▶ **WHAT YOU WILL DO**
Please list every musical instrument that the text about the Guam Hymn says Ramon Manilisay Sablan played.

▶ **SELECTED EXCERPT**
==================================================

Stand Ye Guamanians (), officially known as the Guam Hymn (), is the regional anthem of Guam. The original English lyrics and music were written and composed in 1919 by Ramon Manilisay Sablan. The lyrics were slightly modified by the U.S. government prior to official adoption in 1952. In 1974, Lagrimas Untalan translated the English lyrics into CHamoru, which were made official in 1989. The CHamoru version is more widely used today.

As a United States dependency, the official national anthem is still the "Star Spangled Banner", which is always played before the Guam Hymn on official occasions. The Guam Hymn, however, is played alone at international sports competitions.

History
The song was originally written in English and composed in 1919 by Ramon Manilisay Sablan (1901/02–1970), the first CHamoru medical doctor and a CHamoru rights activist. Sablan, who attended Oklahoma State College, was also a classically trained accomplished pianist and oboe player who also sat in the college orchestra's first violin section. He received his medical degree from the University of Louisville School of Medicine in Kentucky.

==================================================

▶ **DATA EXCERPTS**
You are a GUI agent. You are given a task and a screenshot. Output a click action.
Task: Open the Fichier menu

==================================================

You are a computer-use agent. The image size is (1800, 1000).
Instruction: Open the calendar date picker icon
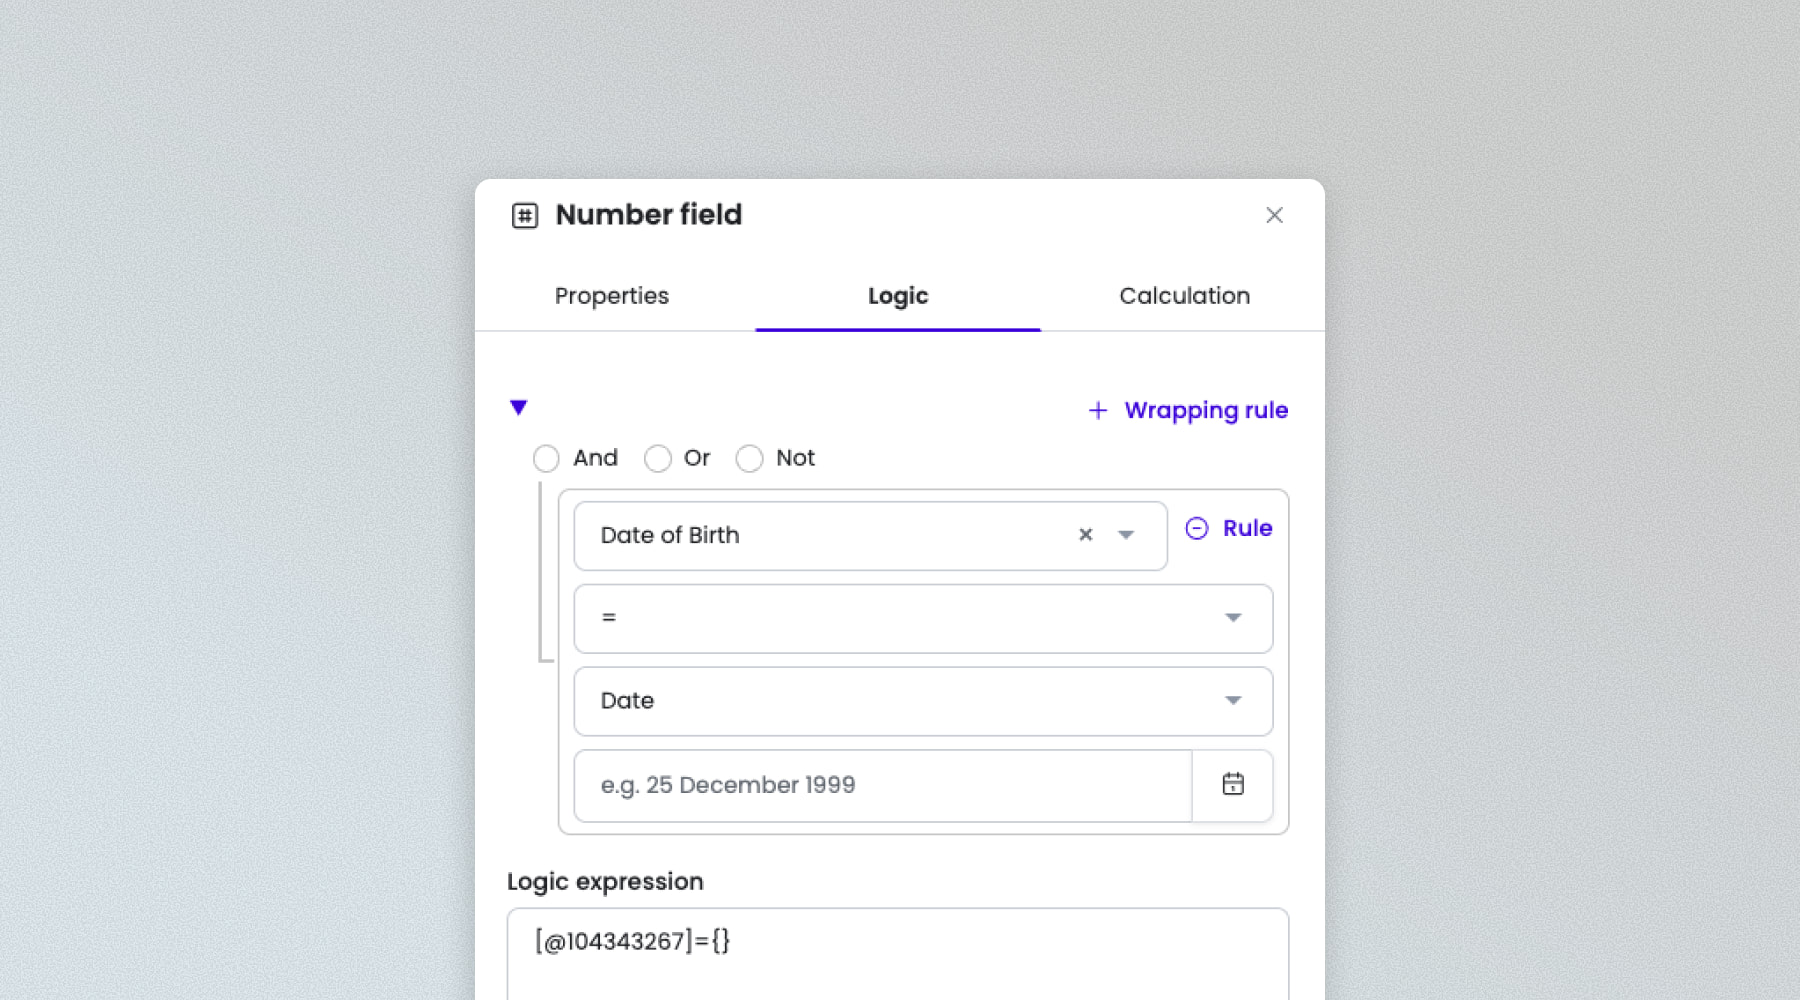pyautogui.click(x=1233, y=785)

==================================================

▶ **EXERCISE ANSWER**
Piano, oboe, violin